Frankly, the first relief from tyranny Libertarianism offers is precisely that it DOES NOT prescribe solutions to the things people see as problems. It rejects imposing any group's goals on the whole of society - or at least those that must be coerced. Instead the operative principle is that humans will naturally engage in just those cooperative actions that arise organically from the first principles of free action and are self-sustaining in a free market.

Are you now envisioning a lawless and chaotic anarchy? That's not an unusual first reaction; you should examine your reasons for thinking this.
Could it be that you have no respect for the moral fiber or intelligence of your fellow Man? Probably not. Most likely your imagination is just too weak to guess how a complex marketplace will develop a spontaneous order. In a sense, this typical failure of imagination proves the hopelessness of the prescriptive-law approach itself. Why should you believe that our benevolent overlords have any better imaginations?  And suppose they did, how do you KNOW one idea is better than another without the side-by-side competition typical of free markets?

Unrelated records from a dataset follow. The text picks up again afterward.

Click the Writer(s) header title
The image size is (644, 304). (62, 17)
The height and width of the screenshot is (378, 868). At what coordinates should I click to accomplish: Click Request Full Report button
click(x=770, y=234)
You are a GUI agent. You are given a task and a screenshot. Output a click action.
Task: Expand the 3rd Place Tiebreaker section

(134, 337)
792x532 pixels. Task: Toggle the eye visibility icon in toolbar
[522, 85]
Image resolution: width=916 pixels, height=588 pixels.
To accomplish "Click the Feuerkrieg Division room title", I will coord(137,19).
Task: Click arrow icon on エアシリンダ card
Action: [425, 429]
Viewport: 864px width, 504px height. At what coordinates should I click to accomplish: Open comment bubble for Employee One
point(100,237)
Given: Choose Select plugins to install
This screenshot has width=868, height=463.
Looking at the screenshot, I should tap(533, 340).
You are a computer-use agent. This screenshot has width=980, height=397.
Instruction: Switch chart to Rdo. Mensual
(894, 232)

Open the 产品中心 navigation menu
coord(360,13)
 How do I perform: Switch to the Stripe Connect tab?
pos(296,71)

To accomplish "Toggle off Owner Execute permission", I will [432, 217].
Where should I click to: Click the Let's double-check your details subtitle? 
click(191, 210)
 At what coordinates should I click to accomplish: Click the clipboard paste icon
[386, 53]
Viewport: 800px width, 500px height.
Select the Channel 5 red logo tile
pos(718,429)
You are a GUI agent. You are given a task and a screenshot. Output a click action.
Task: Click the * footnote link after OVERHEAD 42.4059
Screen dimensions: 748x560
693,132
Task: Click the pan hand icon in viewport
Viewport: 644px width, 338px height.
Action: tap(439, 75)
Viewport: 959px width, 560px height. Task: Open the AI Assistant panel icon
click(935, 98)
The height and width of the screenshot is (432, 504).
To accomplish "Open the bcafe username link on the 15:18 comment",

The key definition here is that the solutions you seek to personal or social problems are each Goods. Law is a Good; it takes energy and patience to develop wisely, it takes scientific thought to discover natural law, and myriad dispute resolutions to negotiate the conventions of common law.  But like all Goods, more can be provided more efficiently by a free market than by any arbitrarily restricted market or by a central planner. Regional political law is merely an experiment to approximate a true marketplace for laws - it works better where people are free to move to the jurisdiction that best suits their needs and temperament. But political law and majority rule are not well-formed market outcomes. Votes are not scarce resources; the political economy is entirely artificial. We should not be trusting it with Goods as important as Law and Security.  Some societies trusted it with basic human needs such as groceries and they lived on breadlines...

 The next time you're stumped by a deep policy question like "Who would coin the Money in a libertarian country?" don't give up and appeal to some Intelligent Designer to write a bill before Congress - that's just more Magic MumboJumbo.  Instead ask, how would real live Free Humans handle this left to their own devices?  If you're a great thinker you'll save the world.  If you're only an average thinker, you will learn something profound about the rates of declining marginal utility of different goods. If you're a numbskull you'll just say "Clearly we need Legal Tender from a Federal Reserve Bank"  after all that's how cavemen did it, right?

I urge you to turn your "objections" into research projects for the day when True Freedom arrives.  Empires don't last forever, the real world is actually an anarchy except for the known constants of Human and Physical nature.  Base your philosophy on those and you won't go wrong.